Monday, 11 July 2011
Disability Blueprint: The Wait Gets Heavier
The long-awaited Blueprint for Disability Reform being prepared by the Social Inclusion Board has been delayed by months in a move which Kelly Vincent MLC says is “outrageous and insulting”.
The disability sector had previously been told to expect the publication of the Blueprint in June or July of 2011. The Social Inclusion website now states it will not be released until October.
Many South Australians with disabilities suffering a lack of services have been told to wait until the release of the Blueprint for a solution to be offered. Now they face another three months crossing off the calendar days, struggling without essential support to do things like shop, cook and dress or waiting for something as basic as a home or transport.
“Over the past year, people with disabilities have been repeatedly told to wait for the Blueprint to fix service delivery crises. It is being sold to us as a holistic solution to the broke and broken disability sector,” said Ms Vincent.
“When I met with Social Inclusion Commissioner Monsignor David Cappo shortly after he began this work, I warned him in no uncertain terms that the sector is in such dire straits that it cannot afford ‘just another report’. This delay casts fresh doubts over the Social Inclusion Board’s commitment and how sincere and effective this Blueprint can truly be.”
A Sunday Mail report from July 10 asserts Monsignor Cappo delayed the release because he is “too busy”, an excuse which Ms Vincent says “adds insult to injury”.
“The Blueprint is often heralded as a sign of the Government’s commitment to providing people with disabilities and their families with a better future.
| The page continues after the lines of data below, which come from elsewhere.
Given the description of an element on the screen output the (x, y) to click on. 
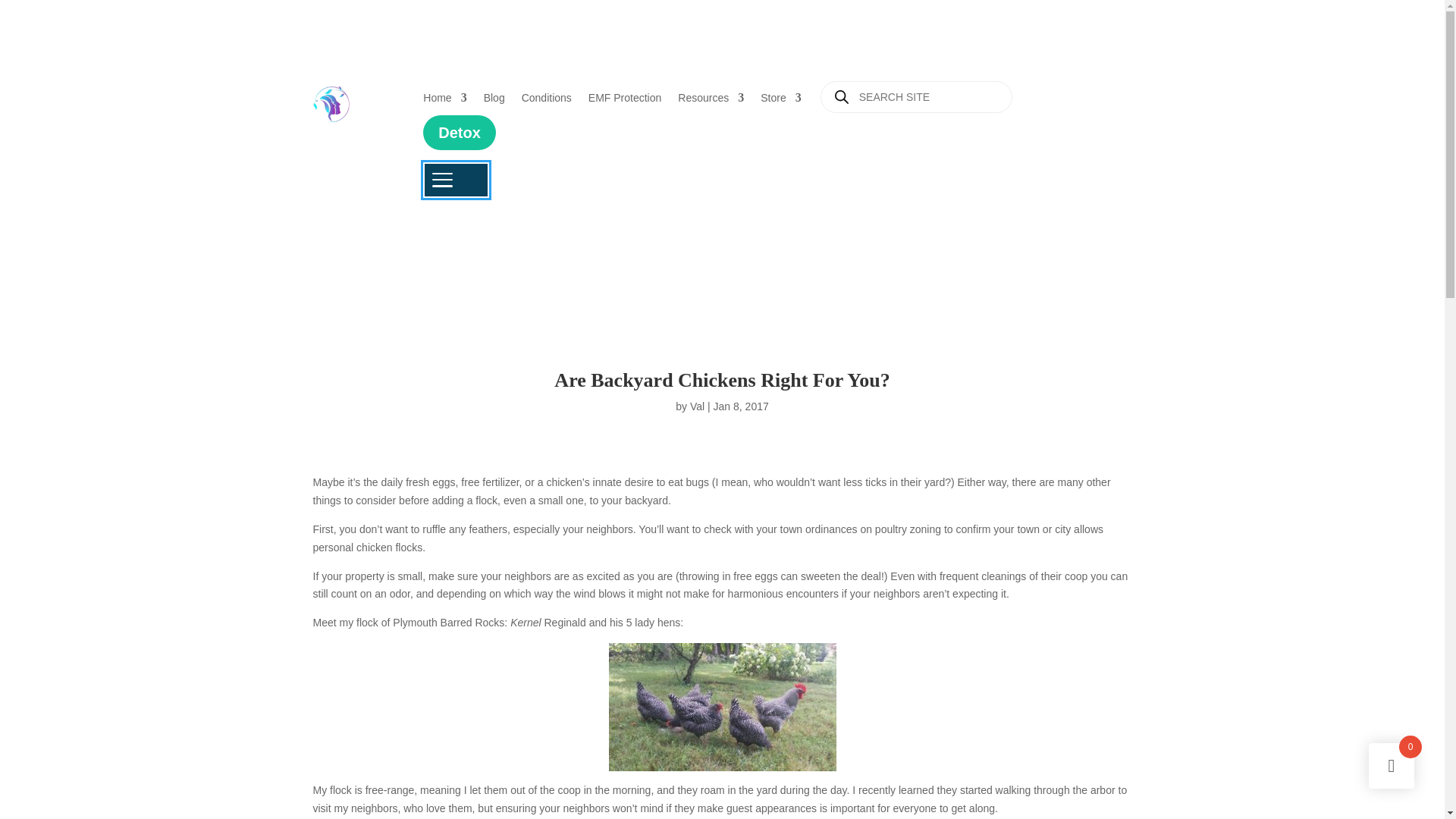
Florence Logo Long (331, 104)
EMF Protection (624, 103)
Resources (711, 103)
Conditions (546, 103)
Val (697, 406)
Posts by Val (697, 406)
Home (444, 103)
Blog (494, 103)
Detox (459, 132)
Store (780, 103)
Given the description of an element on the screen output the (x, y) to click on. 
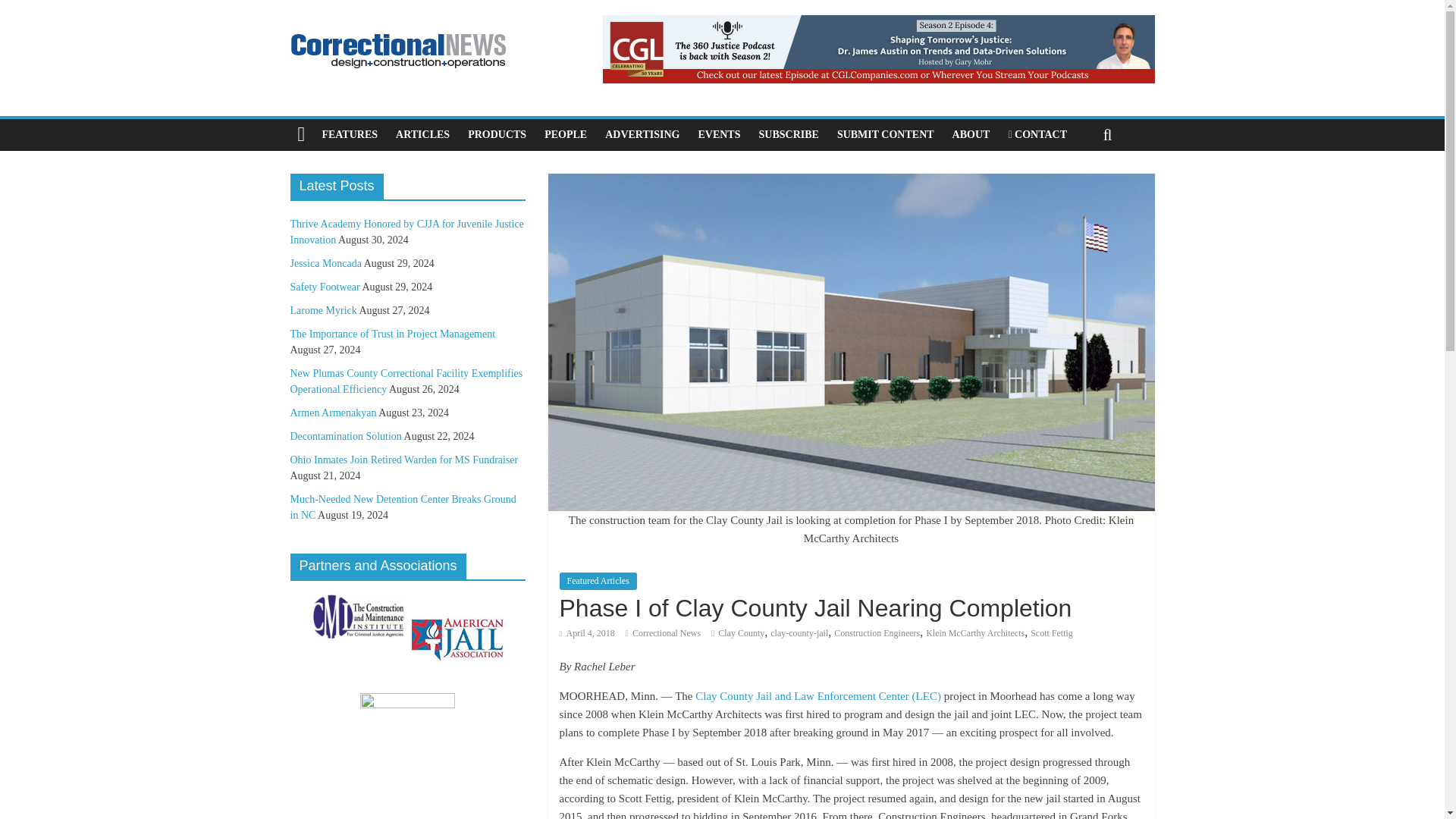
The Importance of Trust in Project Management (392, 333)
CONTACT (1036, 134)
Armen Armenakyan (332, 412)
Correctional News (665, 633)
SUBSCRIBE (788, 134)
ADVERTISING (641, 134)
Jessica Moncada (325, 263)
Correctional News (665, 633)
ABOUT (970, 134)
Given the description of an element on the screen output the (x, y) to click on. 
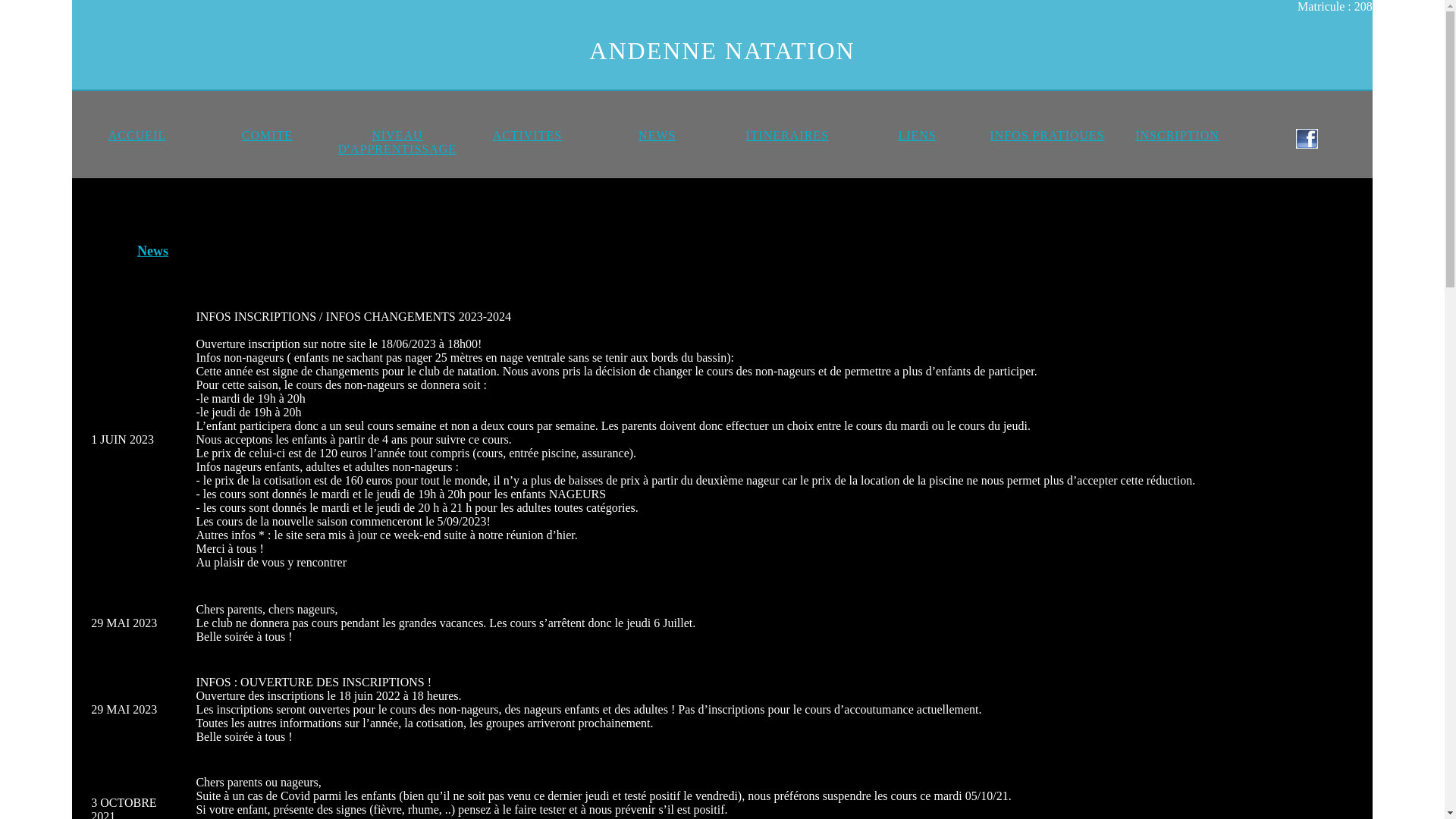
INFOS PRATIQUES Element type: text (1046, 134)
INSCRIPTION Element type: text (1177, 134)
NIVEAU D'APPRENTISSAGE Element type: text (397, 141)
LIENS Element type: text (916, 134)
COMITE Element type: text (266, 134)
ACTIVITES Element type: text (526, 134)
ITINERAIRES Element type: text (786, 134)
ACCUEIL Element type: text (137, 134)
NEWS Element type: text (656, 134)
Delaying its release only serves as further proof that people with disabilities are second-class citizens in South Australia, and are simply not a priority for their Government,” said Ms Vincent.
The Blueprint, commissioned by Premier Mike Rann in late 2009, will purportedly address problems in the disability sector across a wide range of areas, and will be informed by hundreds of submissions from people with disabilities, carers and other interested parties.